Damals war ich wohl zu sehr mit meinen eigenen Gedanken beschäftigt, um mich zu fragen, was Frank sich eigentlich davon erhoffte, mich bei ihm wohnen zu lassen. Ich wusste nicht, wie es um ihn und Bel stand. Was immer auch geschehen war, er sprach jedenfalls nie von ihr. Aber manchmal ertappte ich ihn, wie er mich mit sonderbar sehnsüchtigem Blick anschaute, als erwartete er von mir, dass ich sie vor seinen Augen aus dem Hut zauberte. Und dann fragte ich mich schaudernd, ob er vielleicht beabsichtigte, mich für seine Rache an ihr einzuspannen oder als eine Art Liebesgeisel zu nehmen.

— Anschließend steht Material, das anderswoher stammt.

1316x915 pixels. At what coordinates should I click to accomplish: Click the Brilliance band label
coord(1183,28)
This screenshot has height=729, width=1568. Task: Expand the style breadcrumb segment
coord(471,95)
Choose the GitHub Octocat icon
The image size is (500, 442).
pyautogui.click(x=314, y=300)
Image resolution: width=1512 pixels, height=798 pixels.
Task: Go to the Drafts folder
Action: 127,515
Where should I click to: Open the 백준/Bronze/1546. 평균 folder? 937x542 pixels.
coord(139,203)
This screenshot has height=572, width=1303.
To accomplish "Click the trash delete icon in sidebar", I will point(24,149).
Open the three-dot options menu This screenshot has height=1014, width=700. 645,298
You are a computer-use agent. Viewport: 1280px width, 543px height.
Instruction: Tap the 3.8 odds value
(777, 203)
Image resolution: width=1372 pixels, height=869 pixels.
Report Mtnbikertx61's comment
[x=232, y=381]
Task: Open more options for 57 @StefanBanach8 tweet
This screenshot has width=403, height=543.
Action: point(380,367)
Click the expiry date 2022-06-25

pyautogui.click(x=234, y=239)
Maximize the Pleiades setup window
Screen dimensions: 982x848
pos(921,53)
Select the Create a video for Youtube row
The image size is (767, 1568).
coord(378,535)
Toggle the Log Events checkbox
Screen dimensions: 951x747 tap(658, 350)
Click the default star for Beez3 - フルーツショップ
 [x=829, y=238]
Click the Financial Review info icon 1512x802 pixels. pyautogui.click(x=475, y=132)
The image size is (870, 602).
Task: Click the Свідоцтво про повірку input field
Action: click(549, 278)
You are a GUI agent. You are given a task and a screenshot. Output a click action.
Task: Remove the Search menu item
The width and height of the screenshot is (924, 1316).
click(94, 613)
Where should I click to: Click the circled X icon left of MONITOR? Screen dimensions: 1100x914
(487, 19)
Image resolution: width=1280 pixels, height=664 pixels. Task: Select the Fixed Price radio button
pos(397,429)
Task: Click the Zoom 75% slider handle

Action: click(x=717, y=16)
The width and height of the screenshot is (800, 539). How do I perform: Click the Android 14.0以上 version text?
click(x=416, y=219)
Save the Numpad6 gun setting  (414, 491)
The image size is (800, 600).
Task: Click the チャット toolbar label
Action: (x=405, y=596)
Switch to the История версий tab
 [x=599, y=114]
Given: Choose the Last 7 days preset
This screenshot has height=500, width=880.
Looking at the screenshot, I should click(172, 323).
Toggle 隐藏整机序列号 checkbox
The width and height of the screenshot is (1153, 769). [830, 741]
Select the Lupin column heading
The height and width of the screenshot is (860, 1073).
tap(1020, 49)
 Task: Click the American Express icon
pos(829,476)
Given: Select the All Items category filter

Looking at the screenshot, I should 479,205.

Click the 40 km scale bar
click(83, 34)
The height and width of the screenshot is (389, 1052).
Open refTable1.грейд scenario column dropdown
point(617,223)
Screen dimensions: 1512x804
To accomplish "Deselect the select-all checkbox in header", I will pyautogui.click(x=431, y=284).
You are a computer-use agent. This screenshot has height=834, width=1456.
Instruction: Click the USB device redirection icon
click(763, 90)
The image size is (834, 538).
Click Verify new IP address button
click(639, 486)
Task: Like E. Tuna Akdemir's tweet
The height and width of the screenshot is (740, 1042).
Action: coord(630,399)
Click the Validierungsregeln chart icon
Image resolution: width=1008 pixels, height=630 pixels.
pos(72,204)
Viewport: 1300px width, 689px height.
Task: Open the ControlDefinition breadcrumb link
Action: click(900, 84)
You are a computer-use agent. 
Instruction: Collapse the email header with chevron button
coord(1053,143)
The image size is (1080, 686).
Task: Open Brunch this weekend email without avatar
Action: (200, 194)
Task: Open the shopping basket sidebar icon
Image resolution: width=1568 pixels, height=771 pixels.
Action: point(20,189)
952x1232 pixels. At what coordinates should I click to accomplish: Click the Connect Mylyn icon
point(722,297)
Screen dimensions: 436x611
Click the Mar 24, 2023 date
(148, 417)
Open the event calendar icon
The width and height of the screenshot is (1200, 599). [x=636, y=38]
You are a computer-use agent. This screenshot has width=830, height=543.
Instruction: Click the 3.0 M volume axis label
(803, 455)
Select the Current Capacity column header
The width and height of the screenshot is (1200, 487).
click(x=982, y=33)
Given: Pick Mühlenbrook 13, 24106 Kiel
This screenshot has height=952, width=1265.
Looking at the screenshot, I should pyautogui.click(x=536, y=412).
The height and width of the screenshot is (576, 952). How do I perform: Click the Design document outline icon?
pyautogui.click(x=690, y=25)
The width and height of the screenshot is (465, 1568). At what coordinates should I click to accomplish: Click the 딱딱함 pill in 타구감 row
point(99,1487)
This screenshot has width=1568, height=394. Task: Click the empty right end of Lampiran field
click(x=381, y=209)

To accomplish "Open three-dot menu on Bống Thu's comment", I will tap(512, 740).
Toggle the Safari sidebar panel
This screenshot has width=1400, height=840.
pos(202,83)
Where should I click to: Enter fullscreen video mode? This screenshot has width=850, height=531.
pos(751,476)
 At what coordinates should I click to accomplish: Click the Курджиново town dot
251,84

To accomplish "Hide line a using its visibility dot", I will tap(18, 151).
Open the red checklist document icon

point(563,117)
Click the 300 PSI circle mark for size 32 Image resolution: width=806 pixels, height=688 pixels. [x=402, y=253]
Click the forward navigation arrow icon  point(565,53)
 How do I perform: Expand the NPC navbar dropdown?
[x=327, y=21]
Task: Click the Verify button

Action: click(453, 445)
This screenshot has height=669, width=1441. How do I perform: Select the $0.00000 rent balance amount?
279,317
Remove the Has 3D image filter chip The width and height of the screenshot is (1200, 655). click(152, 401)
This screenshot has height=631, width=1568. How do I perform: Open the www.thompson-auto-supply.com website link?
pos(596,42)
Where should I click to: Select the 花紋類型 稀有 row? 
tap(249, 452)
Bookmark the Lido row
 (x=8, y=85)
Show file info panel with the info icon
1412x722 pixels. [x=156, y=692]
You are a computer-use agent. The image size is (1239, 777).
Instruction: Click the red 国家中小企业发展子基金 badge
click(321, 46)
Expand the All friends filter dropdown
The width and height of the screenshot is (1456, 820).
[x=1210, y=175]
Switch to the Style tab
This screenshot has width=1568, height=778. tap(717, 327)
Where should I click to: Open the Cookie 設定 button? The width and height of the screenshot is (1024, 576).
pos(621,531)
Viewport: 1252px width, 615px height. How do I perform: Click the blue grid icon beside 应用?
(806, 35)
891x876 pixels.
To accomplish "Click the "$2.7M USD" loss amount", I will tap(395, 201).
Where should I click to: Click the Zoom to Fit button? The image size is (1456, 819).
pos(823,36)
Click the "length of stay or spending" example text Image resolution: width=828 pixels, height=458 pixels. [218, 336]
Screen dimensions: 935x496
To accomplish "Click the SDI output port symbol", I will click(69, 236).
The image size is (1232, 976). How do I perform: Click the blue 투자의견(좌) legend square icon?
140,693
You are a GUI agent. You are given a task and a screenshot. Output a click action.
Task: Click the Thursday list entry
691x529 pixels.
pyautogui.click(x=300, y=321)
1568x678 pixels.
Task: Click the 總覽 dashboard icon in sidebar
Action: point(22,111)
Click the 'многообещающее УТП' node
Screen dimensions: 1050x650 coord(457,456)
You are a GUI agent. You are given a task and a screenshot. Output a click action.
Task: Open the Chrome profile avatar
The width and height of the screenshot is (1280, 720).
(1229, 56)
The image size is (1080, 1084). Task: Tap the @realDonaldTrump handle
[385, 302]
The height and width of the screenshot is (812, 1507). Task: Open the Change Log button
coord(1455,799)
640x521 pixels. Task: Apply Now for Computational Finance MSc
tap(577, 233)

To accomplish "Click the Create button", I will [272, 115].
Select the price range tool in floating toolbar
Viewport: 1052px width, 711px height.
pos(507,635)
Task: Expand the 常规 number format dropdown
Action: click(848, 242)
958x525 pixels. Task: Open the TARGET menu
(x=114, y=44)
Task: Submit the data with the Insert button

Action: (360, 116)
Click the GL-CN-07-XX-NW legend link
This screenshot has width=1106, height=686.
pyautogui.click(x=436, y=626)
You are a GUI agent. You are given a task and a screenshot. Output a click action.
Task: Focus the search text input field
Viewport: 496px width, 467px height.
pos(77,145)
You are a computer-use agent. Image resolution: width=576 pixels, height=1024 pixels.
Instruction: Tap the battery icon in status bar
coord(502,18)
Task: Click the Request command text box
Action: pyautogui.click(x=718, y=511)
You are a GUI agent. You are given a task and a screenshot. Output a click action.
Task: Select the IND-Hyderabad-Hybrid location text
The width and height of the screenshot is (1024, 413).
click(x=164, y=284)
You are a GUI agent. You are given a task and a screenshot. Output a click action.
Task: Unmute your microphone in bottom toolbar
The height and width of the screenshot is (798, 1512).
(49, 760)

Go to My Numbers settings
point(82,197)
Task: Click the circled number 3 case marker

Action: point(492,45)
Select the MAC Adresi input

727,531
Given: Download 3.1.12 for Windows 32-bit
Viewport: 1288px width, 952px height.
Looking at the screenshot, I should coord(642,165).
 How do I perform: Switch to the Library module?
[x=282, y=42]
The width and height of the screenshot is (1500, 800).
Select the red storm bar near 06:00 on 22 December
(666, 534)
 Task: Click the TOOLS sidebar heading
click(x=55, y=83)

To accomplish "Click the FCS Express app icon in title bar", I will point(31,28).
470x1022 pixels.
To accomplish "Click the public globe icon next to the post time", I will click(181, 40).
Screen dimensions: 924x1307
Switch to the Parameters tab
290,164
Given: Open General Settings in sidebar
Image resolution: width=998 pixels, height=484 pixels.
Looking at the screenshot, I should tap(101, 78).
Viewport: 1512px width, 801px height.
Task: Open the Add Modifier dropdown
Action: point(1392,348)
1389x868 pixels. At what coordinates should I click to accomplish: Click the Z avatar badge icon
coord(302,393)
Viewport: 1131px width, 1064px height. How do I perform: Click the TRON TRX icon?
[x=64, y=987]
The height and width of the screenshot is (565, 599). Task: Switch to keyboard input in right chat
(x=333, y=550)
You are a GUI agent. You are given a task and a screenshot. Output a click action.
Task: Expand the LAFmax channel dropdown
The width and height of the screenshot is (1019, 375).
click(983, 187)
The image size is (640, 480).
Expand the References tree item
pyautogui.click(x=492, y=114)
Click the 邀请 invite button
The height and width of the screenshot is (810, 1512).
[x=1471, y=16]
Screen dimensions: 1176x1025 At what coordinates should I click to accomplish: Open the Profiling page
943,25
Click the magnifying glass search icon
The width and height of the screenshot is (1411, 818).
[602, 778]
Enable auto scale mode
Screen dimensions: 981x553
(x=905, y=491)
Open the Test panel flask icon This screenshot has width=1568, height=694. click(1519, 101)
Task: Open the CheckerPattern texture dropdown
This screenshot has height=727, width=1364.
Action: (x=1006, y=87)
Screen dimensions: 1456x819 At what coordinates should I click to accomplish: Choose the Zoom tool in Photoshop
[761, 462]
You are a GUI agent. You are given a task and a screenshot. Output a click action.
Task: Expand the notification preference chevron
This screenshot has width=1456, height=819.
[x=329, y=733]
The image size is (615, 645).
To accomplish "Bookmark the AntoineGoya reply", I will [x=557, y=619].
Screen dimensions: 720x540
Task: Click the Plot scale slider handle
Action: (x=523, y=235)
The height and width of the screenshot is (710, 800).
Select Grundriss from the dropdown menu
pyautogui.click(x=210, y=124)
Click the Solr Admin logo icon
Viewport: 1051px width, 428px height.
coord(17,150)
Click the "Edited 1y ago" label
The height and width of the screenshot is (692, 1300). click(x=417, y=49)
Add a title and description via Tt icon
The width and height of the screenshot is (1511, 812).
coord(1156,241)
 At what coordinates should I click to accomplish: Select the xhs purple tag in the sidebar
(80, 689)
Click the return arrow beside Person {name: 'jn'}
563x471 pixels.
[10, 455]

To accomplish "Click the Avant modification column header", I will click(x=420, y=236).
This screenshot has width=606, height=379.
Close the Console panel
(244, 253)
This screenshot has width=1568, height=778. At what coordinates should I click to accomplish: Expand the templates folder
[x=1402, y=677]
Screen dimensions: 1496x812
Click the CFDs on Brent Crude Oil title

Im Großen und Ganzen jedoch kam und ging er, ohne mich weiter zu stören; ich konnte unbehelligt dasitzen und in den Fernseher schauen. Derart von der Welt im Stich gelassen, hatte ich beschlossen, dass dies der optimale Zeitpunkt sei, das Projekt Gene Tierney zu vollenden, oder, wenn man unbedingt Haare spalten wollte, das Projekt Gene Tierney in Angriff zu nehmen. Jeden Nachmittag nach dem Frühstück, wenn Frank bei der Arbeit war, schloss ich die Vorhänge (eine Formalie, sicher, da es in der Wohnung sowieso immer dunkel war), setzte mich mit einem Notizblock und einem Glas von dem schauerlichen Riesling in den Sessel und schaute mir ein Video an. Ich fing ganz von vorn an, mit The Return of Frank James - einer diabolischen Performance, für die ihr der Harvard Lampoon das Prädikat »Schlechtester weiblicher Newcomer des Jahres 1940« verlieh und mehr als ein Kritiker sie uncharmanterweise mit Minnie Mouse verglich. Für mich in meinem jammervollen Zustand waren ihre Filme jedoch wie Botschaften aus freundlicheren, höheren Sphären - Lichtsignale eines weit entfernten Leuchtturms an ein bei Flaute dümpelndes, im Nebel gefangenes Schiff. Ich brauchte die Filme, wie unter Zwang schaute ich sie mir an und war schon bald im Jahre 1946 bei The RazorÕs Edge angekommen.

D
as war einer meiner Lieblingsfilme. Der Held, gespielt von Tyrone Power, ist ein gerade aus dem Ersten Weltkrieg heimgekehrter Pilot, den das erlebte Grauen so abgestoßen hat, dass er es ablehnt, im Boom der Nachkriegszeit mitzumischen, obwohl seine Verlobte, Gene Tierney, ihn nur dann heiraten will, wenn er eine Arbeit annimmt. Der Film beginnt mit einer prachtvollen Countryclub-Ballszene unter Sternenhimmel, in der Gene ihren Verlobten in einem kleinen, mondbeschienenen Laubengang zur Seite nimmt und von den Vorzügen des wirtschaftlichen Aufschwungs überzeugen will. Amerika werde bald so reich sein, sagt sie, dass dagegen alles bis bisher Dagewesene, ob in Amerika oder sonst wo, verblassen werde; sie sagt, dass das für einen jungen Mann wie ihn eine einzigartige Gelegenheit sei und dass er die Chance ergreifen solle, daran teilzuhaben. Doch Tyrone Power, seelenwund ins Leere blickend, sagt nur, dass das für ihn keinerlei Bedeutung habe. Er teilt ihr dann mit, dass er nach Paris zurückkehren werde, um als Penner zu leben.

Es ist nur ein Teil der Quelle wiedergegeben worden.